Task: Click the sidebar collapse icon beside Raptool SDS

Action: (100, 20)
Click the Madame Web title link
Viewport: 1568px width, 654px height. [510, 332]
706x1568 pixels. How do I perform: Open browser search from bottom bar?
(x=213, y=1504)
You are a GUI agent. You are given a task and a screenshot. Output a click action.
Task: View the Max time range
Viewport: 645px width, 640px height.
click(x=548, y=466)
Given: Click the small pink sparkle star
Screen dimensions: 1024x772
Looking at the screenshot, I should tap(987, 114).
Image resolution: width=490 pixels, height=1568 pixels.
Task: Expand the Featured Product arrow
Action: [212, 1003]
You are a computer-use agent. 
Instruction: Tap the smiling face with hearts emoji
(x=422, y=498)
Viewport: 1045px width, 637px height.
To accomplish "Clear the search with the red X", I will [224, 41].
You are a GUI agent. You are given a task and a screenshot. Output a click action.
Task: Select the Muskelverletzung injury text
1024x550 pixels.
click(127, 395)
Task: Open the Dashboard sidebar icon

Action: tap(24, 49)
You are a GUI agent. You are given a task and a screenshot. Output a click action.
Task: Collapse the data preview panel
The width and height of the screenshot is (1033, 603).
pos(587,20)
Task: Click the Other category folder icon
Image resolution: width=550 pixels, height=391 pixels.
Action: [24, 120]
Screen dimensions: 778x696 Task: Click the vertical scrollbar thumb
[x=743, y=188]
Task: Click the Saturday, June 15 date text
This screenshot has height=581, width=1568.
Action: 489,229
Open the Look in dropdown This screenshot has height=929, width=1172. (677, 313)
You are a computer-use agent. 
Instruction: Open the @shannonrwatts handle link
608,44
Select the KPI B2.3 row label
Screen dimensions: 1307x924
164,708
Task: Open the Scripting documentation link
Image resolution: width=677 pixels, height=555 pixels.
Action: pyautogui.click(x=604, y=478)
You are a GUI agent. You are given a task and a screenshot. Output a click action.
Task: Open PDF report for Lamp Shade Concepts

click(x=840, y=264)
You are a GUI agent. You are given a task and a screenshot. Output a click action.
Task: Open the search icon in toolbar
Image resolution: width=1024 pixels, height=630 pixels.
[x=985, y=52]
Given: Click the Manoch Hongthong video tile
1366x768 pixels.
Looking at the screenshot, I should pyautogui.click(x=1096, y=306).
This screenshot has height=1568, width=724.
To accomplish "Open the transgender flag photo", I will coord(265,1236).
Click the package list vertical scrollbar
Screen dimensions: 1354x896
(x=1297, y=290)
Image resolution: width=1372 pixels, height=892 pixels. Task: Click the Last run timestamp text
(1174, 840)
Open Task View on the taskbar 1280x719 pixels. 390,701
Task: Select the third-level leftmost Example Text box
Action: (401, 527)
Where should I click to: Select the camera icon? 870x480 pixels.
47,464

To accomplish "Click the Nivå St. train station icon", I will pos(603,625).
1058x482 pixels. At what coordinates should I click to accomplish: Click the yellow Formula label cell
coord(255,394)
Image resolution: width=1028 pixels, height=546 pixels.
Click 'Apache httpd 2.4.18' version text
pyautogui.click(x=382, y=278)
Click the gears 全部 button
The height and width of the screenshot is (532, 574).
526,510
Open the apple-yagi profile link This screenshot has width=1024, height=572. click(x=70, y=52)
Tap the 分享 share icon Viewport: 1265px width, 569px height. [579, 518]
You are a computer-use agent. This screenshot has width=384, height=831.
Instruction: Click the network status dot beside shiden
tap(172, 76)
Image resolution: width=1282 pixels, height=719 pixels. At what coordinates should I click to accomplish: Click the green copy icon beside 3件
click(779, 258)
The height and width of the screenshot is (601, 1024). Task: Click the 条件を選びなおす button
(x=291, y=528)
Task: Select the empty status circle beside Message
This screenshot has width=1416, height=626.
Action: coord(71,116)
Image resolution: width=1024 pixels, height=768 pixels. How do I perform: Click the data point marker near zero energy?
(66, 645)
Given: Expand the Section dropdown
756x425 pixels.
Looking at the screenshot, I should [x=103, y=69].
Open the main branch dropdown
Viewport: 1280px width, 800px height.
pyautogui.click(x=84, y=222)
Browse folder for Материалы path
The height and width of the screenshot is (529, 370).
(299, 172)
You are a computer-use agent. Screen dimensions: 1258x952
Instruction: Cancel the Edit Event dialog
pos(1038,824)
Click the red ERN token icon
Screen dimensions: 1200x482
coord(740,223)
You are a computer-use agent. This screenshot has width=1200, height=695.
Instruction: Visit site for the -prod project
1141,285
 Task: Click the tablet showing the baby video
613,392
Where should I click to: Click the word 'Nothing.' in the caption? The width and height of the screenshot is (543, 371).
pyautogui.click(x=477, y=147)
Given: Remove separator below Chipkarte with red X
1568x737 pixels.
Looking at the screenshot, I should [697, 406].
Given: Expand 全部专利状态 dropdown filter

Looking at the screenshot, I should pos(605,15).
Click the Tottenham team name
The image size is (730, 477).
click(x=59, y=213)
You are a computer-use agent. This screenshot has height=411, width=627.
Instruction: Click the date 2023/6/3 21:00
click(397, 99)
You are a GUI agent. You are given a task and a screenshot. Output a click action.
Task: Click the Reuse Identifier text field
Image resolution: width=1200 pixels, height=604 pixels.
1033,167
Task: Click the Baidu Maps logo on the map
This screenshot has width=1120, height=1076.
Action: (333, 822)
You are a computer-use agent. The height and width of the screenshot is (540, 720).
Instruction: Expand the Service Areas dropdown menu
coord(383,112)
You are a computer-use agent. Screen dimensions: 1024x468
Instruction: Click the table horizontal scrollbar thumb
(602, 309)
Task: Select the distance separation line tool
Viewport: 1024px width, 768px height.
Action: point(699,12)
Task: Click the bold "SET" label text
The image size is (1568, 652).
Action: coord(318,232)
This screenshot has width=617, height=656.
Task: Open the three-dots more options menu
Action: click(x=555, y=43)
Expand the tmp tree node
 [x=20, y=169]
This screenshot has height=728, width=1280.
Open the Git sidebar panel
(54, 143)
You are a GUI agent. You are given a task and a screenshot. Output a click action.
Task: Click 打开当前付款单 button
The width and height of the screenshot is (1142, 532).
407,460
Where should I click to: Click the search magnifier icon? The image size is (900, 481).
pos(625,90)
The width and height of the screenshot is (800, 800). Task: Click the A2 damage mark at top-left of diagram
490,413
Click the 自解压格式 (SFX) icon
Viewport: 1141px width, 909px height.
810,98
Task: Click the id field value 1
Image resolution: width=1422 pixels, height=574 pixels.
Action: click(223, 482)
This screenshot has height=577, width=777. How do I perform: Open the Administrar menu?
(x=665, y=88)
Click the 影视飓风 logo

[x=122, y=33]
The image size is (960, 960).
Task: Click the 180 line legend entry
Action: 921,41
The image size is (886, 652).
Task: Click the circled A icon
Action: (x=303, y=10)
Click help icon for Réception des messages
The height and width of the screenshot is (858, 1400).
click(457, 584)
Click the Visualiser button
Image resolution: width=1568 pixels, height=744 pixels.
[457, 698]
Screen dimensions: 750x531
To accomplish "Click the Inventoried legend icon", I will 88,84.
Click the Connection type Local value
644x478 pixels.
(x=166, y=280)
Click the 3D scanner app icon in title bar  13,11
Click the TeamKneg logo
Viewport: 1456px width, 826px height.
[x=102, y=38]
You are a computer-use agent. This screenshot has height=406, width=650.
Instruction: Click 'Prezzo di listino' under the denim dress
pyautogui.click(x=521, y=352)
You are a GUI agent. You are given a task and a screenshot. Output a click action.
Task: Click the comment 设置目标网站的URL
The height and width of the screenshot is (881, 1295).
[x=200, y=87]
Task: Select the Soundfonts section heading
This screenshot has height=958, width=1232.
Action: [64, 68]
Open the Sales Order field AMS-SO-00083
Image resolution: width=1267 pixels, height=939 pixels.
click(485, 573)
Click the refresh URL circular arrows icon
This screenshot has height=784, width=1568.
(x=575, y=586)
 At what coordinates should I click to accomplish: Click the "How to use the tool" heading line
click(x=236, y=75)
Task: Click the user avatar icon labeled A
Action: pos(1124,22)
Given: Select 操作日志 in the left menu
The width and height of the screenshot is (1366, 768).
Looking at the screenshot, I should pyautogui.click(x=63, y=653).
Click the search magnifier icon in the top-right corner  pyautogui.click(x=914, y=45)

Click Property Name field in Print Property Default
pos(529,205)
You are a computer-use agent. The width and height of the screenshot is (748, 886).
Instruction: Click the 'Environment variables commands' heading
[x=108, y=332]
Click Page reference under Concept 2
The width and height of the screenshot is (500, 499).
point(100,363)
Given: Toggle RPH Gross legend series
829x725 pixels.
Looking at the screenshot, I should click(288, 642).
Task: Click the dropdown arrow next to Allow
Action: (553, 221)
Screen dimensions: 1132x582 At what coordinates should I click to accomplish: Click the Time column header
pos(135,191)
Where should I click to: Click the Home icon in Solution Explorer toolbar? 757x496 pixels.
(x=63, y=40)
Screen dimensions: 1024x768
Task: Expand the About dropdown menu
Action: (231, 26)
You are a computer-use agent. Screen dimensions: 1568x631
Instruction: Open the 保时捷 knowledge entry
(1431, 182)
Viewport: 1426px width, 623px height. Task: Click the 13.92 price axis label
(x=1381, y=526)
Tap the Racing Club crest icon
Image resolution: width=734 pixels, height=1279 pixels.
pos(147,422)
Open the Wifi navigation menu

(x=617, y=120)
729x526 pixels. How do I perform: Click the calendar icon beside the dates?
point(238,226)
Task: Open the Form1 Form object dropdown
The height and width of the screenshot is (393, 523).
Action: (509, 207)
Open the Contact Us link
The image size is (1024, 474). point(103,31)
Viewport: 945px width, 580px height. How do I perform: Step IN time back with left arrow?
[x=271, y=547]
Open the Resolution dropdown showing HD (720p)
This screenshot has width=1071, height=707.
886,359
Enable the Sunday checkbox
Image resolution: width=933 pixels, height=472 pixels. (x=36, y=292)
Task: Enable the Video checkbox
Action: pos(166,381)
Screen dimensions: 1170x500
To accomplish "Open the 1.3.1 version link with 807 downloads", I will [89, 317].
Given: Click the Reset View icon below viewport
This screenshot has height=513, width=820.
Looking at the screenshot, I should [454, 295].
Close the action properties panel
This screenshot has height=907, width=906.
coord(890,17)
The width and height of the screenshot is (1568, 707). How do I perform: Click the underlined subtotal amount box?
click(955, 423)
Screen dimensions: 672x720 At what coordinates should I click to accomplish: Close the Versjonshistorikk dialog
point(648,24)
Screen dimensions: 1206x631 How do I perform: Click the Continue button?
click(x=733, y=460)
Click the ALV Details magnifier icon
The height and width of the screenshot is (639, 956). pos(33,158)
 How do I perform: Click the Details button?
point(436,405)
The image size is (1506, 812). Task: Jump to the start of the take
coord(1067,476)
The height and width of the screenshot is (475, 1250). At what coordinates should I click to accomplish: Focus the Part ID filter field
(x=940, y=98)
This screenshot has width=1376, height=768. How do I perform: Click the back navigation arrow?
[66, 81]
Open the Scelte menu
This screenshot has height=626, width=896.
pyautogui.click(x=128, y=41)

------------

* [ASSIGNMENT] Show every line above where "folder" is found.

* [TASK SOLUTION]
Task: Click the Other category folder icon
Browse folder for Материалы path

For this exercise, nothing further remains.